FROM DIABETOS TYPE 2 TO DIABETOS TYPE 3
Another line of basic research that was exhibited at this congress, and also led by an expert from CIBERDEM, alludes to the interconnection between diabetes mellitus type 2 and dementia. In this sense, the term type 3 diabetes is proposed to try to give an integrative view of the possible common pathogenic mechanisms between DM and Alzheimer's disease.

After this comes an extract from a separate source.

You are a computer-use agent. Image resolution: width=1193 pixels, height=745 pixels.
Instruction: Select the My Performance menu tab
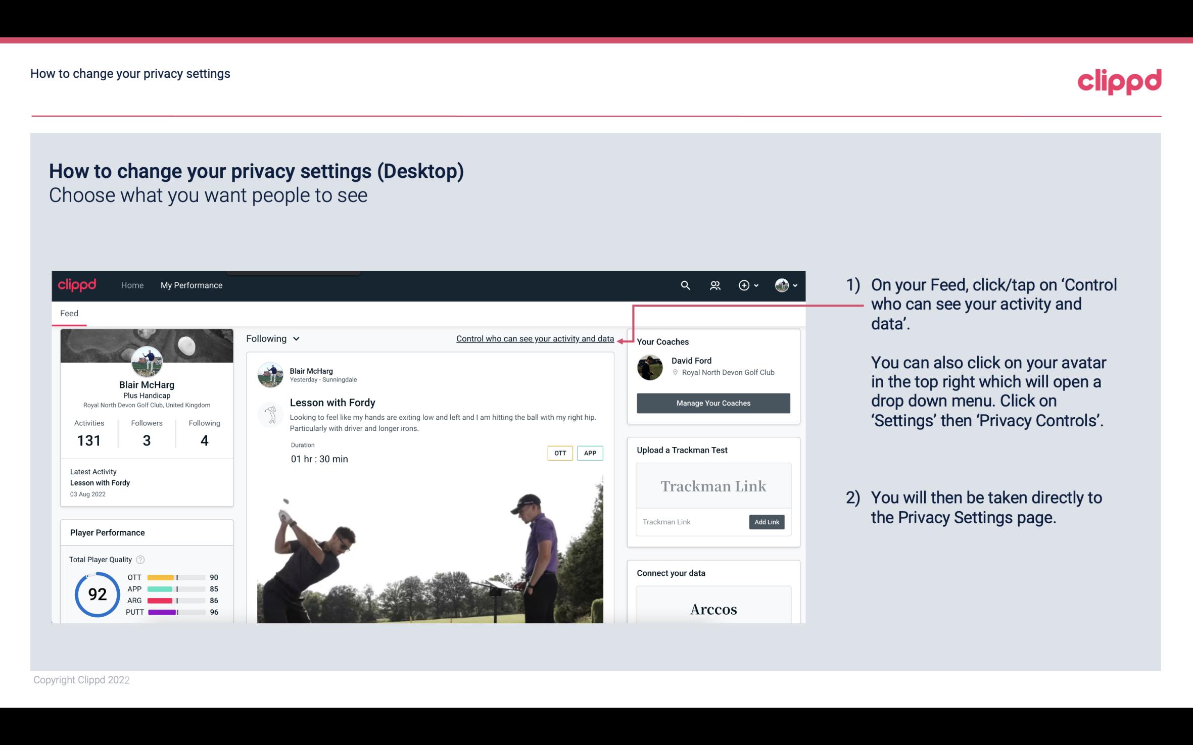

Specifically, Professor Manuel R. Benito de las Heras presented the published data on an experimental model of type 2 diabetes induced by hepatic insulin resistance. The mechanism of action of human amylin, the release of exosomes containing human amylin and their effect on the brain cells of the hippocampus has been studied at the level of cell lines on insulin.
"The experimental suggestion is that human amylin plaques generated in pancreatic beta cells are sent to the brain through exosomes, and therein exacerbate neurodegeneration of the brain," he said, to emphasize that these results point to the same direction as the epidemiological data suggest a higher the prevalence of Alzheimer's disease in people with type 2 diabetes and obesity.